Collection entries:
+===+

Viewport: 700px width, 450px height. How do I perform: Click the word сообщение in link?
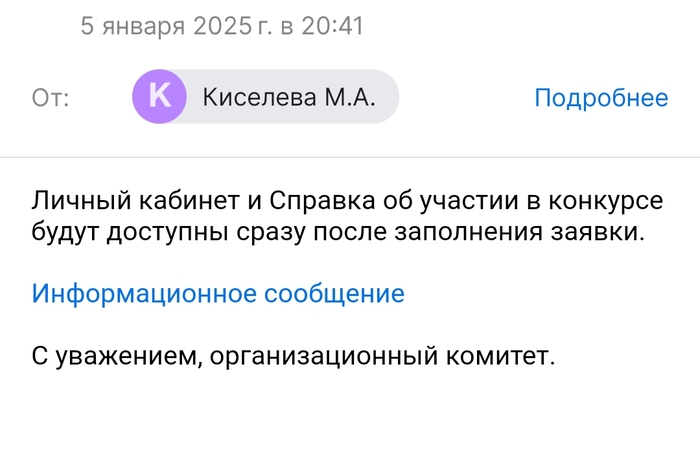[x=334, y=294]
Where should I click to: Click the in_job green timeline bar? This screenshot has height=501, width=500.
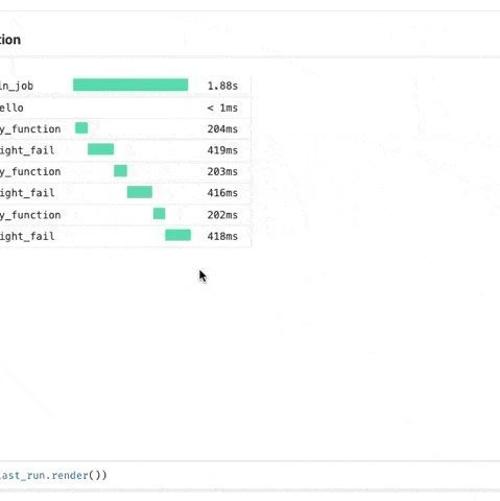[x=130, y=85]
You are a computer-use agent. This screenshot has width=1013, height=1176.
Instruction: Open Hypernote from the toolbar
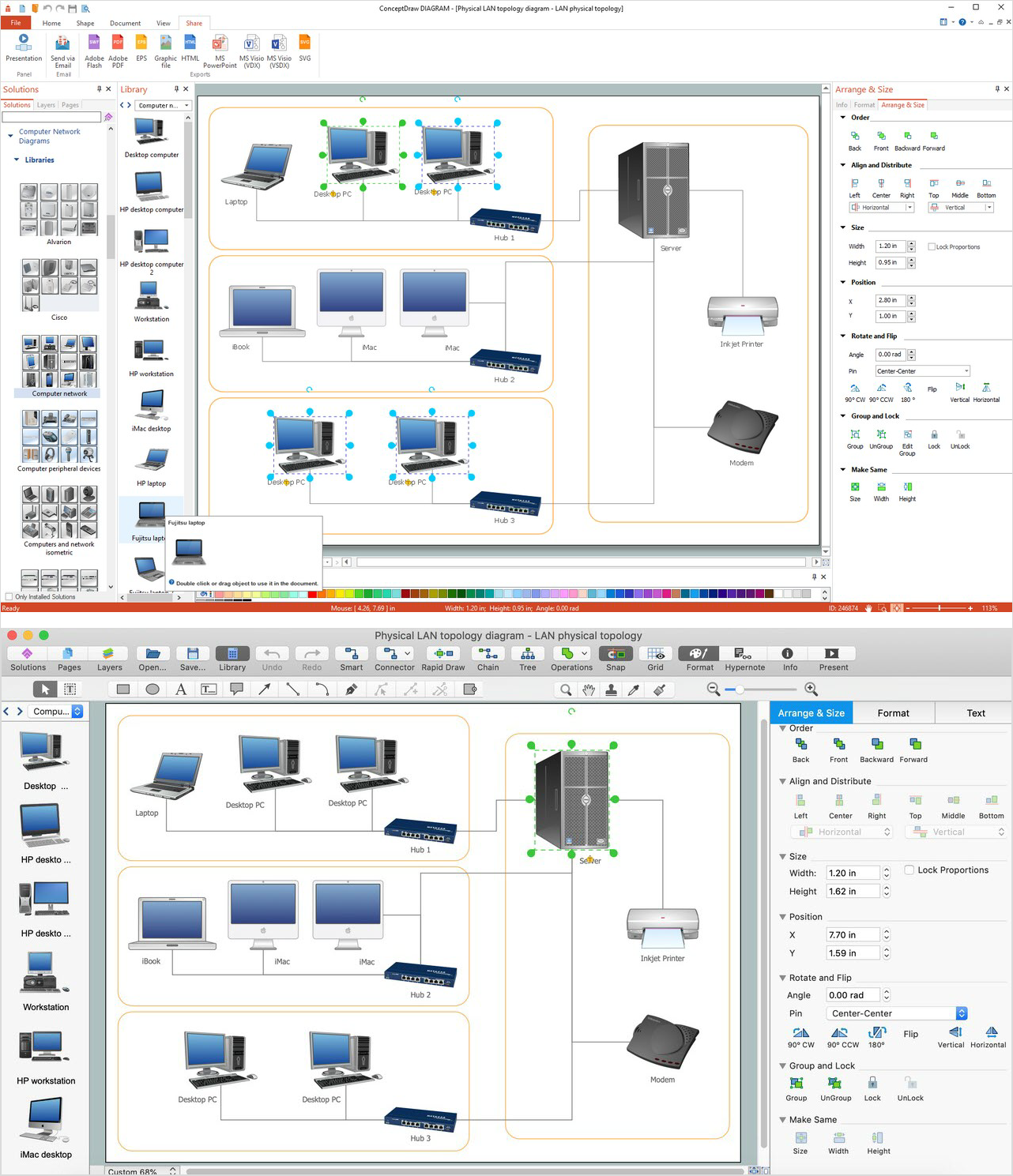coord(744,654)
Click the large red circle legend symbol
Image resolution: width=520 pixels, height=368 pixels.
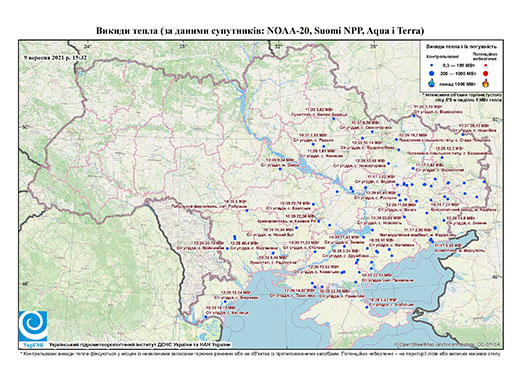[x=485, y=74]
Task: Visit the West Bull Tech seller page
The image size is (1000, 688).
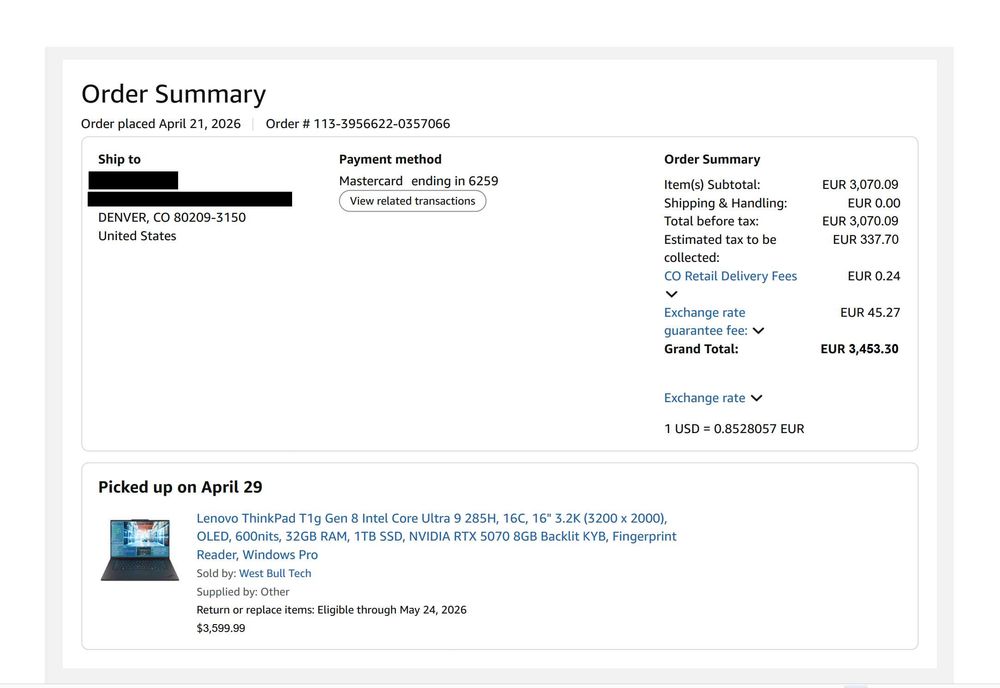Action: tap(275, 573)
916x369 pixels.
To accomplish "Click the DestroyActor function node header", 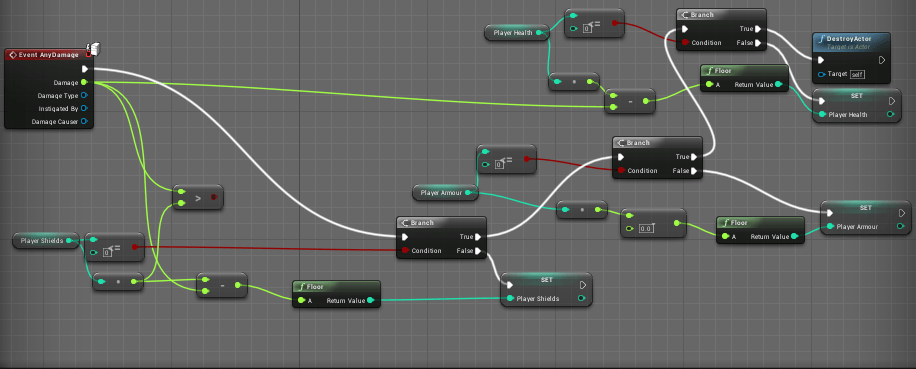I will tap(852, 41).
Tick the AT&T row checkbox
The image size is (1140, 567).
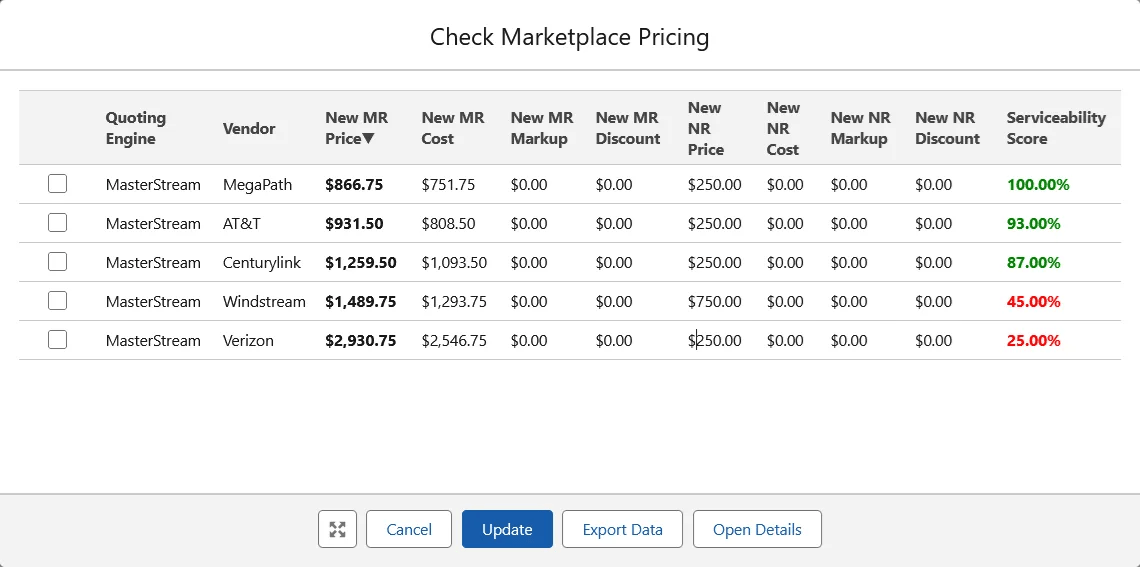tap(58, 223)
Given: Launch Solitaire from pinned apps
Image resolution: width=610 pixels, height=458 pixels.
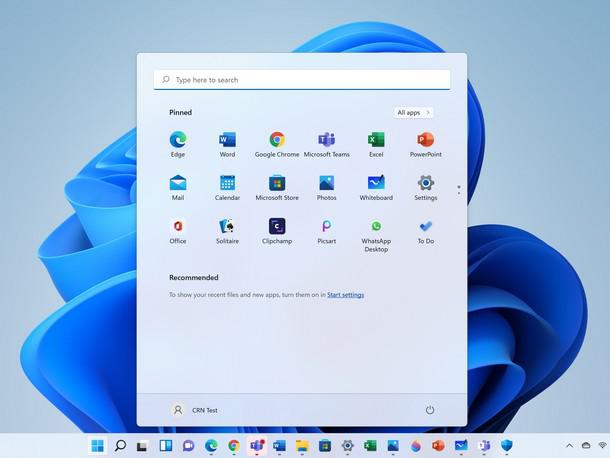Looking at the screenshot, I should [227, 226].
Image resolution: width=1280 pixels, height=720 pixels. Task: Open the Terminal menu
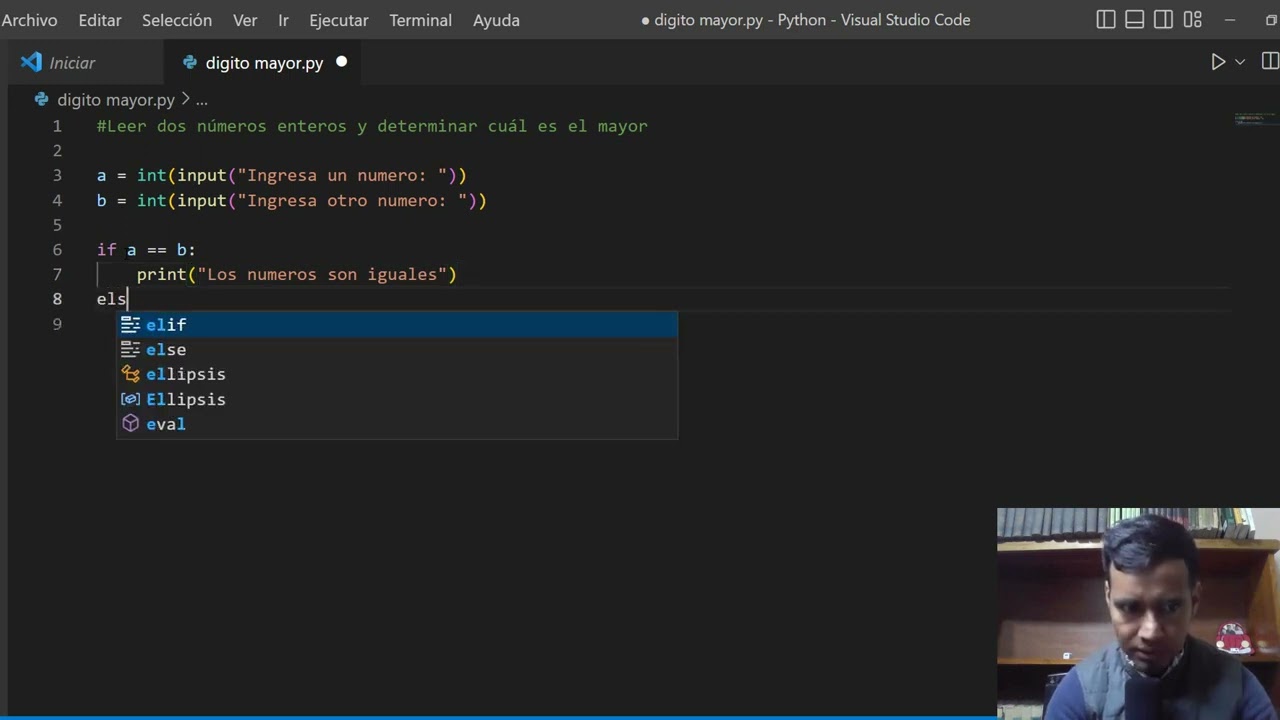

+===+

Problem requirements:
Each line above that contains the word "Task" should be copied.

Expected answer:
Task: Visit the West Bull Tech seller page
Image resolution: width=1280 pixels, height=720 pixels. Task: Open the Terminal menu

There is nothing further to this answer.